» Pointing records for screenshots and web pages
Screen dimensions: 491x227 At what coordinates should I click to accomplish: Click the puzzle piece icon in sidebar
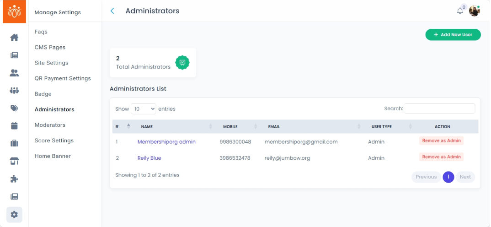coord(14,179)
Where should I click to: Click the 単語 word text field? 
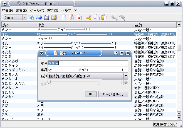point(88,70)
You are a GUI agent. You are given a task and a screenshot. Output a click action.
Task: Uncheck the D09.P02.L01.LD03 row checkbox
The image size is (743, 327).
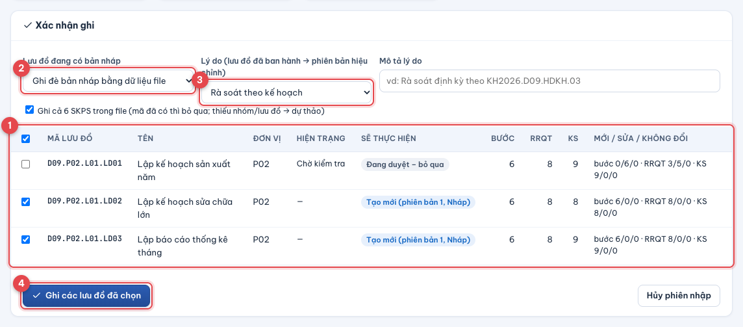point(26,240)
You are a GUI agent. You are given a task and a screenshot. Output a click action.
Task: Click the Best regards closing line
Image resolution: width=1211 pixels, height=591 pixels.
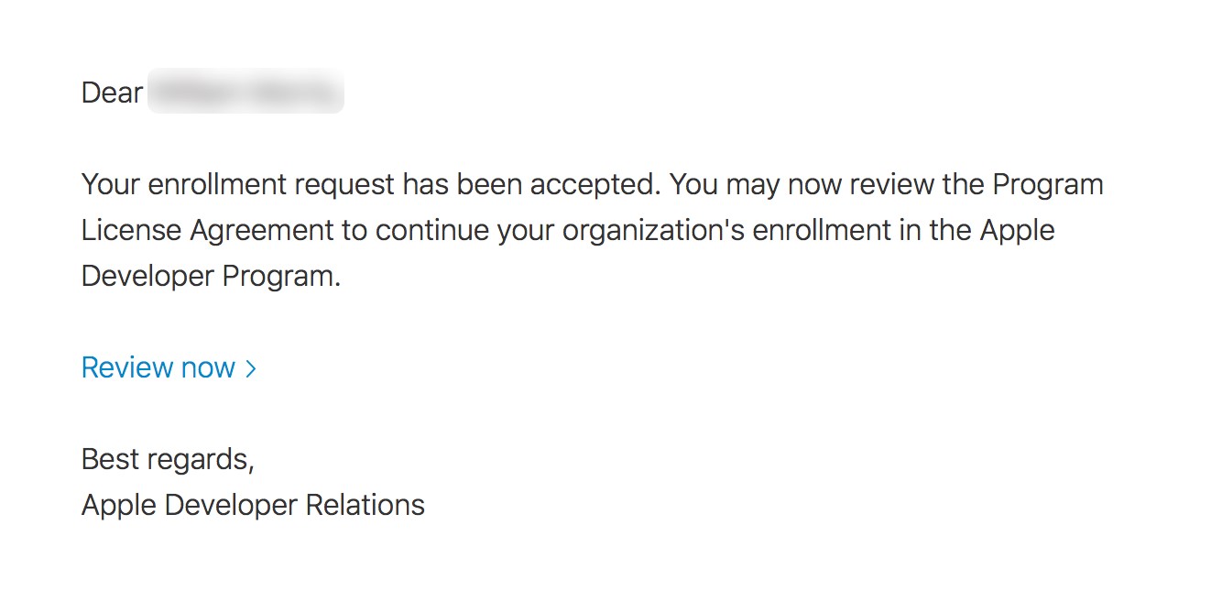[168, 459]
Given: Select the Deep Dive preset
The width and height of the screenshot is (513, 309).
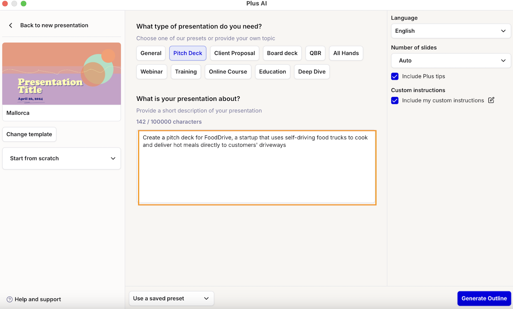Looking at the screenshot, I should coord(312,72).
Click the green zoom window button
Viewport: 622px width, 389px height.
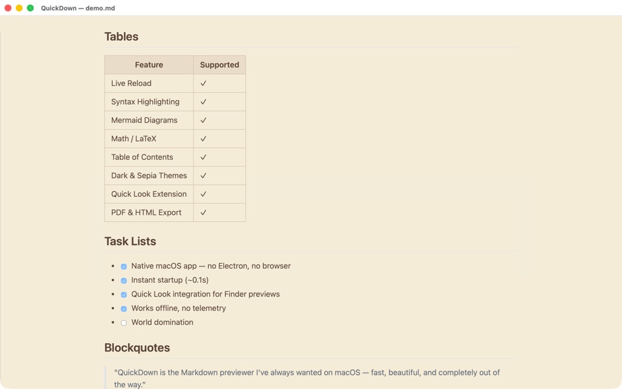[x=29, y=8]
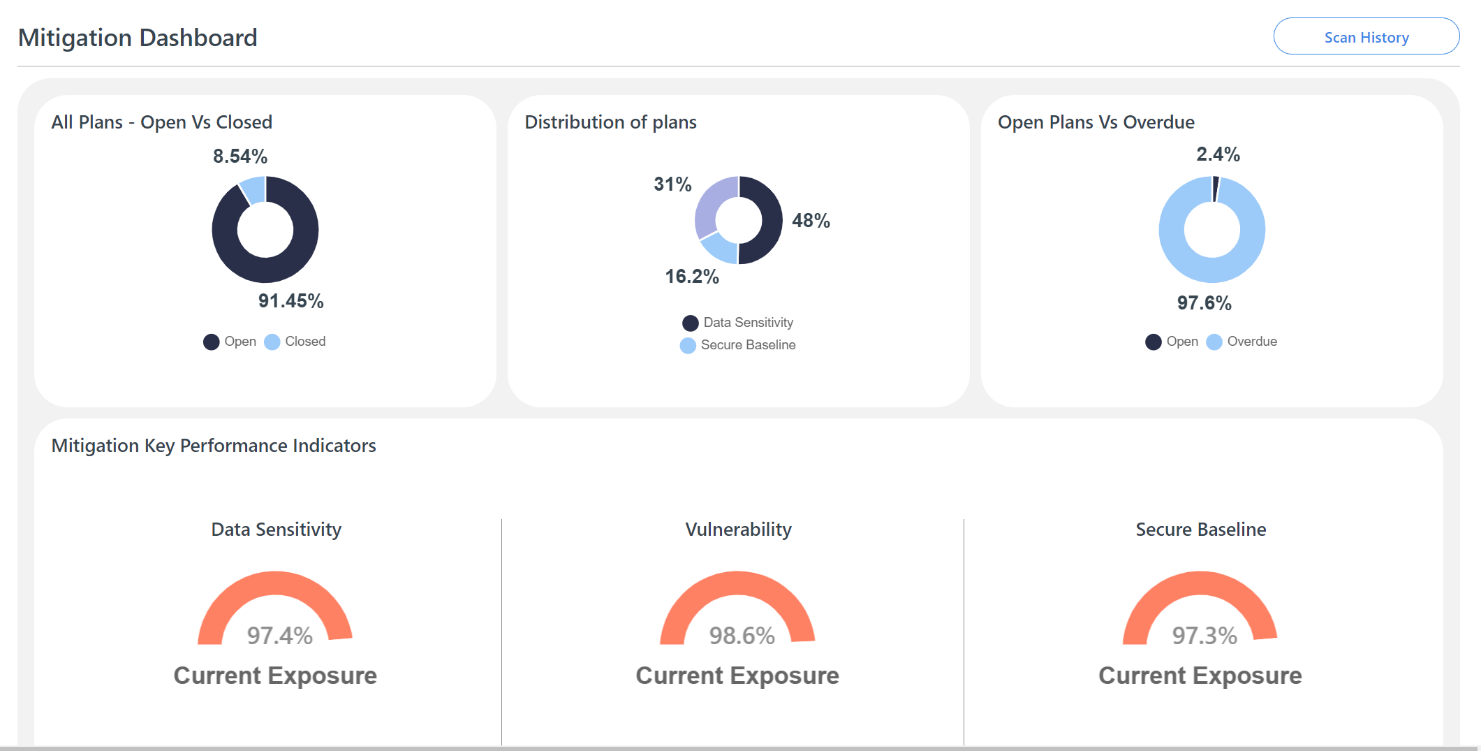Toggle the Overdue legend label
The height and width of the screenshot is (751, 1481).
[1252, 342]
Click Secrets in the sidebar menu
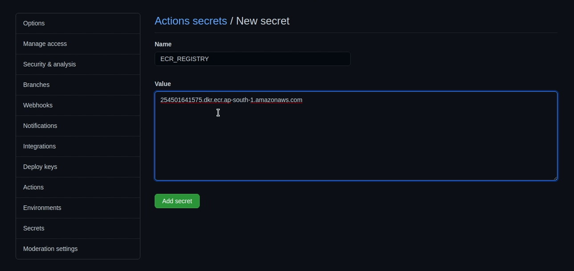574x271 pixels. [x=34, y=228]
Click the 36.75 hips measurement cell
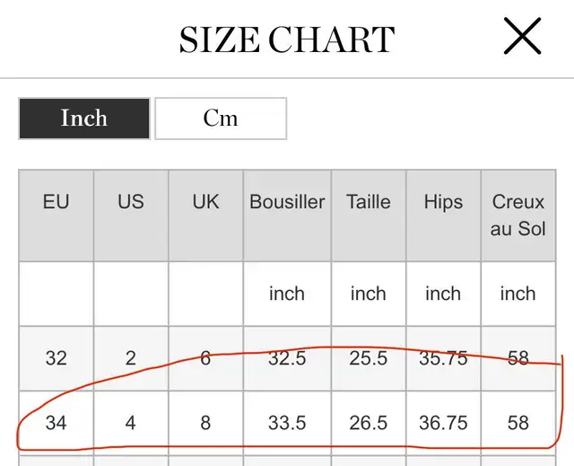Image resolution: width=574 pixels, height=466 pixels. [x=443, y=423]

» Request
Write out the items from the start of the records through the line containing "point(88,70)" as a JSON list of strings, one string per line and no blank lines. Leave the pictures out.

» Written response
[
  "Screen dimensions: 491x227 At what coordinates should I click to accomplish: Click the puzzle piece icon in sidebar",
  "coord(14,179)",
  "Where should I click to: Click the 単語 word text field? ",
  "point(88,70)"
]